- 著者
-
岸本 美緒
- 出版者
- 東洋文庫
- 雑誌
- 東洋学報 = The Toyo Gakuho
- 巻号頁・発行日
- vol.57, no.1・2, pp.171-200, 1976-01
Heng ch’an so yen is a collection of family precepts left to posterity by Chang Ying, 1638-1708, a scholar who served and was close to Emperor, K’ang-hsi. The text emphasizes the security of investment in land as compared to that in commerce and discusses the secret of making the former more profitable. The author came from one of the influential famines native to T’ung-ch’eng County, An-ch’ing Prefecture, Anhwei Province, and one of his sons, Chang T’ing-yü, 1672-1755, later became a powerful minister in the reigns of Yung-cheng and Ch’ien-lung.At the time of writing Heng ch’an so yen, it seems, Chang Ying was the owner of more than one-thousand mou of cultivated lands, and his income consisted mostly of the proceeds from the rice collected as rent from the lands and sold for cash. It is a safe guess that his yearly income from the lands, after deducting expenses necessary for reproduction and livelihood and tax duties, amounted to a sum in silver enough for purchasing more than one-hundred mou. Thus it was possible for him to expand steadily the lands he owned.In spite of such highly secure nature of the management of his lands, Chang Ying could not help warning his descendants in his precepts against the danger of their downfall through selling away the lands.
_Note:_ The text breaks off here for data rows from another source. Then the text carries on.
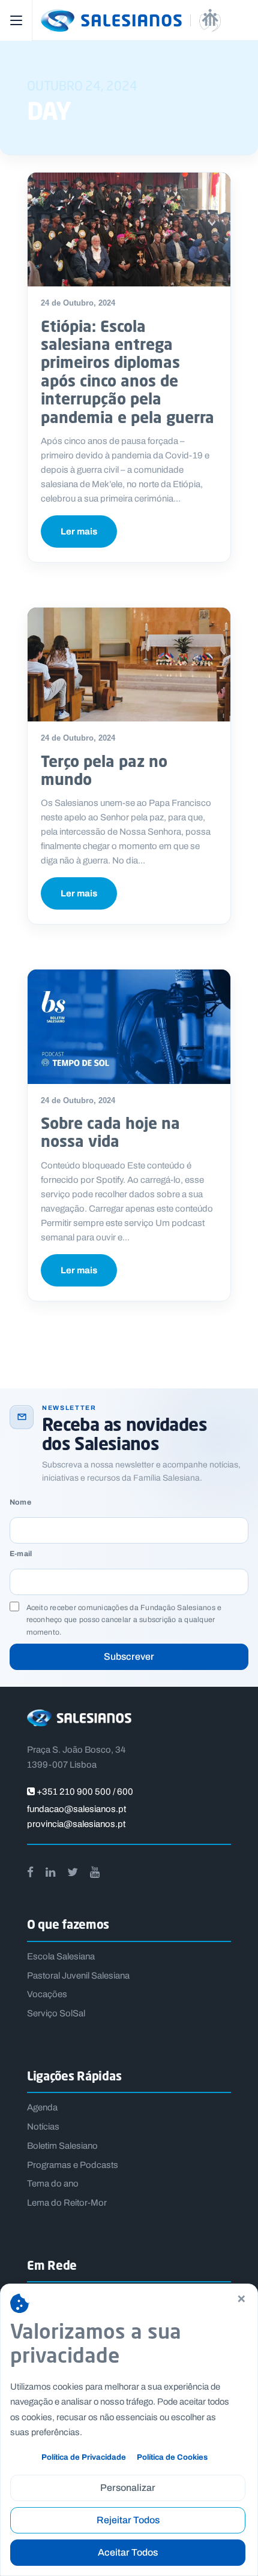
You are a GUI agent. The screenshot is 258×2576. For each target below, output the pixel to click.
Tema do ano (53, 2183)
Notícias (43, 2126)
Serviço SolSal (56, 2013)
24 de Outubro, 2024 (78, 302)
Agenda (42, 2107)
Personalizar (127, 2488)
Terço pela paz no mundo (104, 770)
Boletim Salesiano (62, 2145)
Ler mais (79, 531)
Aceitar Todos (128, 2552)
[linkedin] (50, 1872)
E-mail (21, 1554)
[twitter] (72, 1872)
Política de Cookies (172, 2457)
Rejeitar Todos (128, 2520)
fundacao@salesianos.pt (76, 1809)
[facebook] (30, 1872)
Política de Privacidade (83, 2457)
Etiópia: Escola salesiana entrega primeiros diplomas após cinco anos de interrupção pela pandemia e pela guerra (127, 371)
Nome (20, 1502)
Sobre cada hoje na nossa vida (110, 1131)
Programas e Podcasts (72, 2165)
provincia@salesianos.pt (76, 1824)
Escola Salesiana (61, 1956)
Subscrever (129, 1656)
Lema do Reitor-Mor (67, 2202)
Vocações (47, 1994)
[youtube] (95, 1872)
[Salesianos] (143, 20)
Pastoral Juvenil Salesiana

It was because he had witnessed too many of such unfortunate examples, in which the sons of a landowner would fall into poverty caused by the thin profit margin on land management, or be ruined after selling away their land holdings and going into commercial activities seeking higher profit. Low profitability of investment in land was a frequent subject of discussion in Ch’ing Chinese literature. It is interesting to note that Chang Ying hardly considered it relevant to discuss the heavy tax burden and the anti-rent resistance by the tenants, two great problems in the Yangtzekiang Delta, but regarded the low profitability as mainly caused by the poor crop resulting from the landowner’s neglect of the land management and the lower price of grain in comparison to other commodities. Moreover, he felt that the two main causes of difficulty could be overcome if the landowner stopped living in town and returned to the countryside so that his lands would be put to optimum use to make him self-supporting in livelihood. Such a view of Chang Ying’s appears to reflect the economic situation at T’ung-ch’eng, where market economy had not yet penetrated the countryside at that time.